References [19,20] conducted simulation studies for MPPT of SDM and DDM PV systems under various operating conditions. Reference [19] demonstrated that the root mean square error (RMSE) of DDM and SDM using the same MPPT algorithm is 8.97 * 10−4, and 9.0 * 10−4, respectively. The SDM-based MPPT algorithm also had the lowest RMSE of all the compared algorithms. Reference [21] extracted unknown parameters and tracked the MPP based on the DDM. Reference [22] adopted DDM for modeling PV systems closer to the real situation and implemented MPPT under partial shading and complex PSC. Reference [23] compared the performance of SDM and DDM in the MPPT technique. The experimental results showed that the DDM provided a more precise response to the physical behavior of the PV modules, which made the proposed MPPT technique faster and more accurate than other hybrid MPPT techniques. For example, the tracking speed and efficiency of the proposed MPPT algorithm based on DDM at an irradiance of 1000 W/m2 and a temperature of 25°C are 2 ms and 99.88%, respectively. Both were the best among all the compared algorithms, while the SDM-based one required 135 ms and the efficiency was only 98.70%. The comparison in Table 1 reveals that the increased accuracy will be accompanied by higher complexity and cost as the latter two models are based on the first model with an additional number of diodes. Furthermore, this will also increase the cost of hardware and software required to build and implement these models. Descriptions of all variables can be found in reference [11].
At present, the research and development of MPPT algorithms for PV systems mainly focus on several directions, including traditional algorithms, optimization algorithms, intelligent algorithms, and hybrid algorithms [29–31]. Reference [32] classified sixty-two MPPT algorithms for PV systems into seven categories in detail and provided a systematic introduction, comprehensive summary, and comparison of them. Reference [33] investigated the characteristics, implementation methods, advantages, and weaknesses of different MPPT algorithms under uniform environmental conditions (UEC) and PSC, as well as summarized their feasibility and bottlenecks under different environmental conditions.

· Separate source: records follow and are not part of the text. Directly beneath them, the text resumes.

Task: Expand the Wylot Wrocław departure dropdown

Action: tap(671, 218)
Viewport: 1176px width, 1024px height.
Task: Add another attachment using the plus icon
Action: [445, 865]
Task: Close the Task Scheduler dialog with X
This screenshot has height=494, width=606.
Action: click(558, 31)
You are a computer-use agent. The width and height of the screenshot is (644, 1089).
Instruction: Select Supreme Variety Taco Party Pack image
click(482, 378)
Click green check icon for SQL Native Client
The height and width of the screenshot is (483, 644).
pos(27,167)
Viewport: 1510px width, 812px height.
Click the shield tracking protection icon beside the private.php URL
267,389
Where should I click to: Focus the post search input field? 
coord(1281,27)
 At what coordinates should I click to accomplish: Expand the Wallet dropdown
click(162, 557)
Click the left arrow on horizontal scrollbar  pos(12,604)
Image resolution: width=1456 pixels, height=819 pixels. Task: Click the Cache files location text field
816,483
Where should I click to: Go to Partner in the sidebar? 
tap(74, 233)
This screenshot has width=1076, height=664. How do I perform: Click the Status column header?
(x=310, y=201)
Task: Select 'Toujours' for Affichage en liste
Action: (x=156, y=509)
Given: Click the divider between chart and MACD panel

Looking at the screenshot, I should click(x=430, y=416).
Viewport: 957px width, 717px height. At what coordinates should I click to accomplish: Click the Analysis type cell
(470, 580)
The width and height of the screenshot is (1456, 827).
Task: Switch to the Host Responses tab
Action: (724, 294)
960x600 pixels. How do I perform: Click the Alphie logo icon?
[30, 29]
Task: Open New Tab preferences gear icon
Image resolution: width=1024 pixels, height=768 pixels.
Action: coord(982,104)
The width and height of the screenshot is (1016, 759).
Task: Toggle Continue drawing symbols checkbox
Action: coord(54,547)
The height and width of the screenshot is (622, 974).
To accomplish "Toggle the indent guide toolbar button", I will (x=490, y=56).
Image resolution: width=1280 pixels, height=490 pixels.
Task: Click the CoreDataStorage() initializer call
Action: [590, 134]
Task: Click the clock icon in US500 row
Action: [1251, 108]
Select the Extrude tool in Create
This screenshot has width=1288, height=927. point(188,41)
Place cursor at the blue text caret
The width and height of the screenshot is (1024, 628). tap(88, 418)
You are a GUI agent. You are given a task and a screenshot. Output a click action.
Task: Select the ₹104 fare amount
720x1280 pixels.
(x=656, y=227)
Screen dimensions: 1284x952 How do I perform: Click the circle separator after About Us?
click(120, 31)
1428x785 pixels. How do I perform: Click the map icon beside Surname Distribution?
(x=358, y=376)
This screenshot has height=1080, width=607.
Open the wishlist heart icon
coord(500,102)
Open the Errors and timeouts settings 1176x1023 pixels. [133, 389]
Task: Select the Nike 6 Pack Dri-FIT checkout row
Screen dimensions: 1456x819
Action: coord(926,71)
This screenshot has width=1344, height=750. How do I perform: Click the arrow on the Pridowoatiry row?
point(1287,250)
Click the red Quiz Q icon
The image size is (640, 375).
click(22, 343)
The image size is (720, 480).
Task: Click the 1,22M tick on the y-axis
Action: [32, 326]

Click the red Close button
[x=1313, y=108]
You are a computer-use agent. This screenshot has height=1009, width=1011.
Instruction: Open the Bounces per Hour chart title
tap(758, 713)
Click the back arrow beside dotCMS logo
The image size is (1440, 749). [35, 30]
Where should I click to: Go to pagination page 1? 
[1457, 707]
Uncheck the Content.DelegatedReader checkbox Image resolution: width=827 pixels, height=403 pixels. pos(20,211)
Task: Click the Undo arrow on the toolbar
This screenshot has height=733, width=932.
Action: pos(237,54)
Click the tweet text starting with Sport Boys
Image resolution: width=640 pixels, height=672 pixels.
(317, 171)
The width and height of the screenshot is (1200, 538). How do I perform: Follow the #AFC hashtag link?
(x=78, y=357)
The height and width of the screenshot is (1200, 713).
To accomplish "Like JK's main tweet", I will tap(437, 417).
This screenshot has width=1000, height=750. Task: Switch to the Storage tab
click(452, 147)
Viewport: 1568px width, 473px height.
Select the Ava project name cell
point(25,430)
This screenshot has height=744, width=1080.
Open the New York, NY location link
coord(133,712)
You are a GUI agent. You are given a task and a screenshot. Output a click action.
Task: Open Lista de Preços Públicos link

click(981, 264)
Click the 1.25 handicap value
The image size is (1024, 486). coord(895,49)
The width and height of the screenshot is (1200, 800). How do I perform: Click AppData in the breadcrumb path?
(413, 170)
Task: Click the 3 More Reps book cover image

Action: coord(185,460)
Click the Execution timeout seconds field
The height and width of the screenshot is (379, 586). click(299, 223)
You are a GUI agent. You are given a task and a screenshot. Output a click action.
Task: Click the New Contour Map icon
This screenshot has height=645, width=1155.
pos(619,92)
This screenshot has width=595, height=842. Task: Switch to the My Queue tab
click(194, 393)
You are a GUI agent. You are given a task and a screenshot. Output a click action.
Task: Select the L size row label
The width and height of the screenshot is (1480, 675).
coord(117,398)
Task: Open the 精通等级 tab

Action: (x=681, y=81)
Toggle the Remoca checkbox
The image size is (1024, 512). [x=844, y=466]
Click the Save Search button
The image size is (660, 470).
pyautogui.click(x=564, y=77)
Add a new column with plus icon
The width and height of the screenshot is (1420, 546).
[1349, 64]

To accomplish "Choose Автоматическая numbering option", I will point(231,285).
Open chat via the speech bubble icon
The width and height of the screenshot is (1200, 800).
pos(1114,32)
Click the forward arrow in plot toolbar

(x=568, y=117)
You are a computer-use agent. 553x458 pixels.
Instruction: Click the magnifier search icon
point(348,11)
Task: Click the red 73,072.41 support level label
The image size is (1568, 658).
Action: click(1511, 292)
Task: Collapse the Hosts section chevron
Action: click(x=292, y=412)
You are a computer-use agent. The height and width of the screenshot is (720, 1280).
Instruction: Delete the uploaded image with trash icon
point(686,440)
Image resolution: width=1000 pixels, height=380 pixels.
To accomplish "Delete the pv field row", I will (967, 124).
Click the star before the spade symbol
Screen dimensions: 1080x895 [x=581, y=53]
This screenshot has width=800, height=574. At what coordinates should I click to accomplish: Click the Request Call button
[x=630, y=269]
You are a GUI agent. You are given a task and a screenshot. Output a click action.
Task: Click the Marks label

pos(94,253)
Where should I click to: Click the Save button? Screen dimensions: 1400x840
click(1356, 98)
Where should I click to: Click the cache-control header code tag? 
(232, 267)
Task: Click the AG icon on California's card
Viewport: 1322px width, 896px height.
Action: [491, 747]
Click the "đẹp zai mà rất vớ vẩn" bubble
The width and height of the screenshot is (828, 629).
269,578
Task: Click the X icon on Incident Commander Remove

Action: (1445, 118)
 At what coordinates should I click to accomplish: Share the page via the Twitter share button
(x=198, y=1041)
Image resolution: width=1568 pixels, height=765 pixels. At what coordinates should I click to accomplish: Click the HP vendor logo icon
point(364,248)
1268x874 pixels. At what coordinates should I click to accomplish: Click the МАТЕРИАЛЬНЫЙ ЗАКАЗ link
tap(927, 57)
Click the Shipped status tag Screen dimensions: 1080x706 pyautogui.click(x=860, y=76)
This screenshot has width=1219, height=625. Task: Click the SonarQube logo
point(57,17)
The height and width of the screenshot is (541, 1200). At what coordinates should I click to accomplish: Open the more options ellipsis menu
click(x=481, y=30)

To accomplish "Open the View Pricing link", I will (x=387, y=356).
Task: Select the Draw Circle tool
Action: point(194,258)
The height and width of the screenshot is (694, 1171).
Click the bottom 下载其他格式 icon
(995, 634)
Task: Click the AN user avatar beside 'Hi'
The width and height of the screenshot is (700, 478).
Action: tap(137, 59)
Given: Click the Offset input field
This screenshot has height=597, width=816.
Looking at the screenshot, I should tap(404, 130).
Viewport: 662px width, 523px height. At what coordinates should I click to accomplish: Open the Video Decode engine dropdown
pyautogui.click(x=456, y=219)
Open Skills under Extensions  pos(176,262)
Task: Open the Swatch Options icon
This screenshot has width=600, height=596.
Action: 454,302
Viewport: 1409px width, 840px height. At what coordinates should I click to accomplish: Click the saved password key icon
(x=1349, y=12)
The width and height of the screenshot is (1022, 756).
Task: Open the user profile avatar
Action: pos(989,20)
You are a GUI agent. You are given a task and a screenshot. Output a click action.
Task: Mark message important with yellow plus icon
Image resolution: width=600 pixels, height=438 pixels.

The conventional algorithms are more comprehensive in terms of basic research as well as simple and easy to implement. They are more efficient in the case of uniform irradiance. The most common conventional algorithms include perturb and observe (P&O) [34], incremental conductance (INC) [35], constant voltage (CV), constant current (CC) [36], and hill-climbing methods (HC) [37].
P&O and HC both determine the direction in which the optimal output power changes by introducing a perturbation. The only difference between them is the perturbation parameter. To track the MPP, the P&O senses and perturbs the voltage or current, while the HC disturbs the duty cycle. Moreover, the INC is used to determine the optimum operating point by detecting the ratio of conductance derivative to instantaneous conductance over time. CV uses a reference voltage or a value fixed under specific conditions to control the MPP voltage of the PV system. Similarly to CV, CC makes the system operate at a constant current state. The comparison of different conventional algorithms is shown in Table 2. Reference [38] developed an adaptive P&O MPPT algorithm that can track the power in 10.1 s that conventional P&O takes 13.8 s to track, achieving fast-tracking of the MPP with fewer steady-state oscillations. Reference [39] provided a more comprehensive comparison of 20 classical algorithms. By comparison, it can be found that conventional algorithms suffer from the problem of oscillations around the MPP, which can lead to power losses. The ability to adapt to dynamically changing operating conditions is poor, especially under PSC, they tend to fall into local optimization.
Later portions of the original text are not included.